Construction employment, however, expanded in 195 metro areas, declined in 90 and was stagnant in 54 between January 2013 and January 2014, according to a new analysis of federal employment data released today by the Associated General Contractors of America.
Association officials noted, however, that despite the gains construction employment remained below peak levels in all but 21 metro areas.
“It is a sign of the continued strengthening of the construction industry that nearly 60 percent of metros added construction jobs from a year earlier despite the severe winter conditions in much of the country this January,” says Ken Simonson, the association’s chief economist. “Nevertheless, the industry’s recovery has a long way to go with only a smattering of metro areas exceeding their previous peak January level of employment.”
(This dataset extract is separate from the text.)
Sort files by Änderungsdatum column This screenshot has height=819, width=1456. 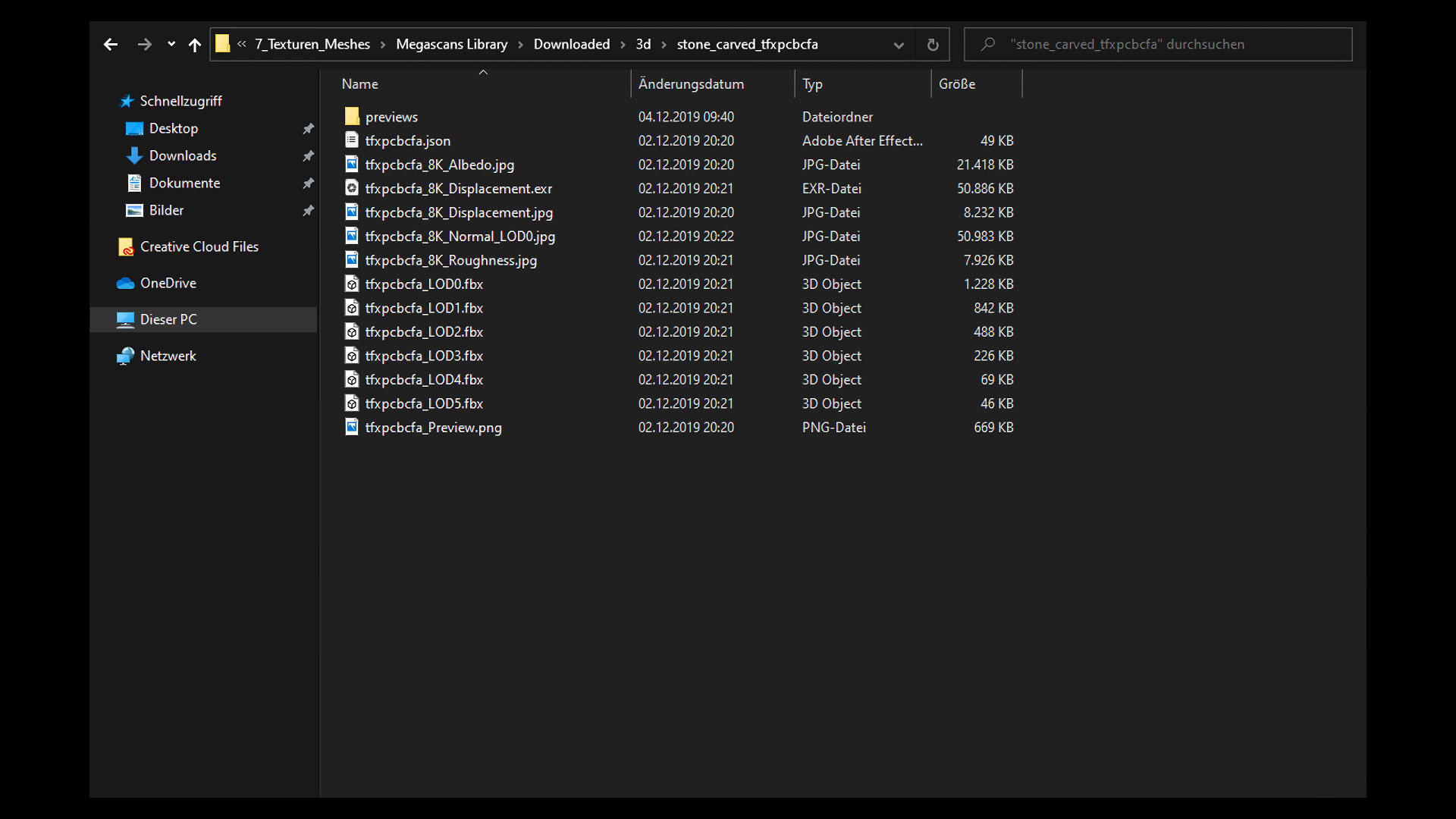(x=691, y=84)

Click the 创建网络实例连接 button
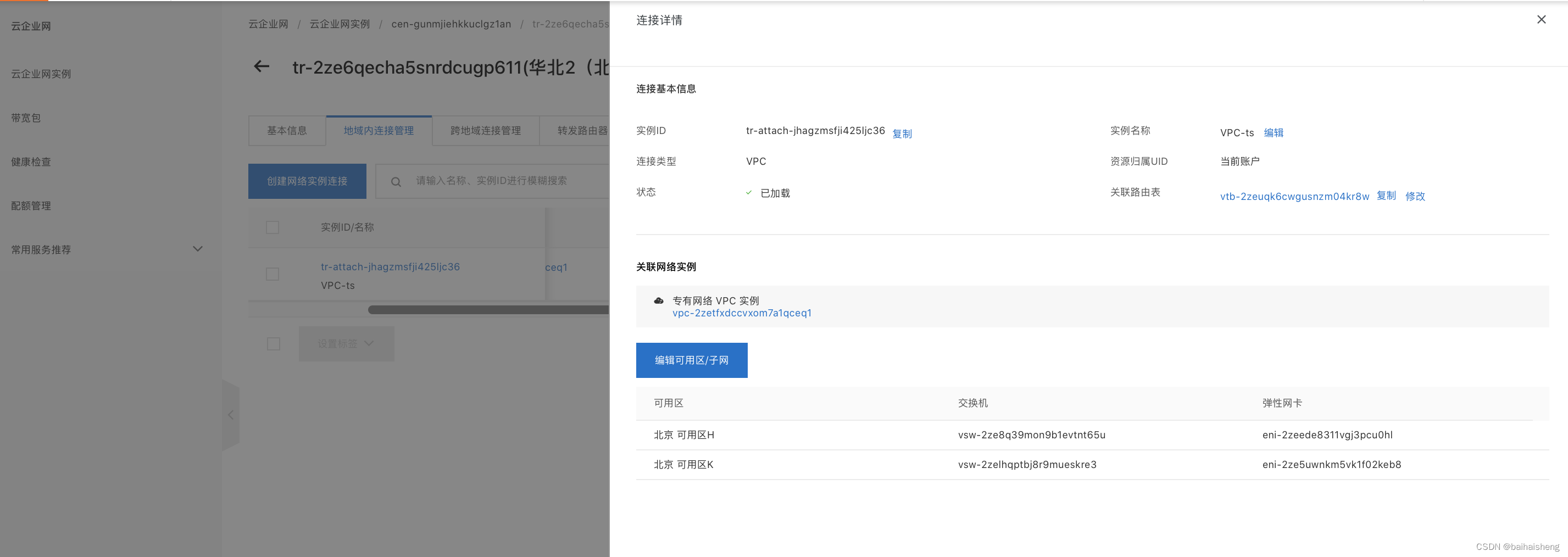click(x=307, y=181)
Association officials said the latest figures were a sign that construction employment is rebounding in many parts of the country, but most places still have a long way to go before returning to prior employment levels. They added that many contractors across the country were worried about a possible slowdown in federally-funded transportation projects this summer when the federal Highway Trust Fund is expected to hit a zero balance.
“The industry is slowing digging itself out of a construction employment hole that got pretty deep during the past few years,” said Stephen E. Sandherr, the association’s chief executive officer. “If Congress and the Obama administration can’t figure out a way to address highway funding shortfalls very soon, that hole is only going to get deeper.”